Aan beroepsmatig gebruik van een rijbewijs van groep 1 door personen met een intracraniële tumor moeten strenge eisen worden gesteld. Personen die voldoen aan de hieronder gestelde eisen van groep 1, maar niet tevens voldoen aan de hieronder gestelde eisen van groep 2, kunnen in beginsel alleen geschikt worden verklaard als de rijbevoegdheid wordt beperkt tot privégebruik.
Op verzoek kunnen personen met een intracraniële tumor geschikt worden verklaard voor beroepsmatig gebruik voor maximaal vier uren per dag, uitgezonderd beroepsmatig personenvervoer of het onder toezicht doen besturen van derden. Voorwaarde is een verklaring van de werkgever, volgens een door het CBR vastgesteld model.
7.5.1.
Primaire hersentumoren in strikte zin en metastasen
Het betreft hier primaire hersentumoren en metastasen van elders gelegen tumoren waar de behandeling zelden curatief is (behalve bij pilocytair astrocytoom, craniopharyngeoom, pinealoom), maar waar wel langdurig een stabiele situatie kan bestaan.
Voor de beoordeling van de geschiktheid is een specialistisch rapport vereist, opgesteld door een neuroloog of neurochirurg.
a. groep 1: Als gedurende drie maanden een stabiel klinisch beeld is ontstaan kunnen personen met een hersentumor in strikte zin of met hersenmetastasen geschikt worden verklaard voor rijbewijzen van groep 1 voor een termijn van maximaal drie jaar.
Personen bij wie de behandeling curatief is of bij wie vanwege de stabiele situatie geregelde specialistische controle niet meer nodig is, kunnen op basis van het rapport van de neuroloog of neurochirurg geschikt worden verklaard zonder termijnbeperking.
Bij een vermoeden van met de geschiktheid tot het besturen van motorrijtuigen interfererende lichamelijke of geestelijke functiestoornissen, is voor de beoordeling van de geschiktheid een rijtest vereist met een deskundige op het gebied van de praktische geschiktheid van het CBR. Het CBR heeft voor de rijtest een uitvoerig protocol.

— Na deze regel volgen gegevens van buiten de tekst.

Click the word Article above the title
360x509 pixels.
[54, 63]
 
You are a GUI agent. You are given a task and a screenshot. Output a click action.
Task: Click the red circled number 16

groep 2: Personen met een hersentumor in strikte zin of met hersenmetastasen zijn ongeschikt voor rijbewijzen van groep 2.
Een uitzondering hierop vormen personen bij wie de behandeling curatief is of bij wie vanwege de stabiele situatie geregelde specialistische controle niet meer nodig is. Bij afwezigheid van met de geschiktheid tot het besturen van motorrijtuigen interfererende lichamelijke of geestelijke functiestoornissen kunnen zij, op basis van het rapport van de neuroloog of neurochirurg geschikt worden verklaard zonder termijnbeperking.